Cicéron d’Yves Roman

Fiche de l’Observatoire Foi et culture (OFC) du mercredi 10 mars 2021 à propos de l’ouvrage « Cicéron » d’Yves Roman.

Évoquer Cicéron aujourd’hui relève-t-il de la pédanterie ou de l’érudition inutile ? Que peut avoir à nous dire l’homme de nos versions latines, l’avocat brillant et engagé mais soucieux aussi de son portefeuille, le consul préoccupé de la sauvegarde de la République romaine mais pris dans l’emballement du conflit qui devient guerre civile, l’écrivain et philosophe soucieux de donner au latin la même dignité que le grec ?

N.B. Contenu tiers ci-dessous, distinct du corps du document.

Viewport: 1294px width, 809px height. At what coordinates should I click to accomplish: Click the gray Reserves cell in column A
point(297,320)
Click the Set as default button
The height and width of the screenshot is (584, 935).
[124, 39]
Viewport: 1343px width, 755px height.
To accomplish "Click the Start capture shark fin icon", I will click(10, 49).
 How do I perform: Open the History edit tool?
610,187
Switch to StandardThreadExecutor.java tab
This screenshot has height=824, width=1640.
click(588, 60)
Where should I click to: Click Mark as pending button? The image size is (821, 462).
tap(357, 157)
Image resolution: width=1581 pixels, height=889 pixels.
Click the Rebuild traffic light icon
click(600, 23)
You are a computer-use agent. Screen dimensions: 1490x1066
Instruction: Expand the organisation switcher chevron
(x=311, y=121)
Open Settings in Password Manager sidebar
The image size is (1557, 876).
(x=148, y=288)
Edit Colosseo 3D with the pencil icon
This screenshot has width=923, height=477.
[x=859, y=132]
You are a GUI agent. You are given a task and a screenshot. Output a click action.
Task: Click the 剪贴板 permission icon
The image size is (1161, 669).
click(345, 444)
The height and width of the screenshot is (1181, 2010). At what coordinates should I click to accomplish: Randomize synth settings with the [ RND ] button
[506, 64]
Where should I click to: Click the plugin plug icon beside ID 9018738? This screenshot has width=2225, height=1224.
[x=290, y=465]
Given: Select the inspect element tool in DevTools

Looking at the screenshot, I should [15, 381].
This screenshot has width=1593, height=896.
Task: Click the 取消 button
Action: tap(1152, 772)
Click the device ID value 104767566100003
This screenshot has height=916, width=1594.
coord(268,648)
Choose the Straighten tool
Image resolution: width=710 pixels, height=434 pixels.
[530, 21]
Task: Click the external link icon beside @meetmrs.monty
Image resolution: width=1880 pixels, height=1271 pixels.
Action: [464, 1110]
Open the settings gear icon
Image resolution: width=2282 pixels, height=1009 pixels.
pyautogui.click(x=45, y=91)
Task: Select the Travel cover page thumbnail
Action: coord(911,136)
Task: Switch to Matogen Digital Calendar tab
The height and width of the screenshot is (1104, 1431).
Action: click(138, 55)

Cet homo novus (1), né à Arpinum en 106 av J.-C., s’est formé à l’école de la rhétorique par laquelle il accéda à la fonction d’avocat. Très vite, il se distingue par le souci qu’il a de défendre les droits des « provinciaux », ces hommes et femmes passés sous la domination de Rome par les conquêtes qui, depuis la fin du deuxième siècle avant notre ère, s’accéléraient. Quel statut leur donner ? La question lancinante, qui commençait avec les peuples de l’Italie, allait empoisonner toute la vie politique du siècle de Cicéron. Mais l’avocat sut défendre les Siciliens face aux exactions de Verrès. Ce faisant, il se plaçait en adversaire d’une aristocratie prédatrice.

Fort de ses succès, il embrassa le cursus honorum qu’il acheva au consulat en 63 av J.-C. Cette étape fut marquée par sa lutte contre Catilina, un aristocrate endetté qui entendait conquérir le pouvoir par les armes. Les Catilinaires de Cicéron sont devenues un texte classique et un exemple d’art oratoire. Grâce à elles, la parole défit les armes. Cette conjuration révèle l’état de délitement de la vie politique romaine. César, l’un des chefs du parti populaire, a sans doute, en sous-main, pêché en eaux troubles et soutenu Catilina. Pour Cicéron, cette action décidée, qui vit le Sénat et l’ordre républicain triompher du coup de force, lui assurait une position de sauveur de l’État.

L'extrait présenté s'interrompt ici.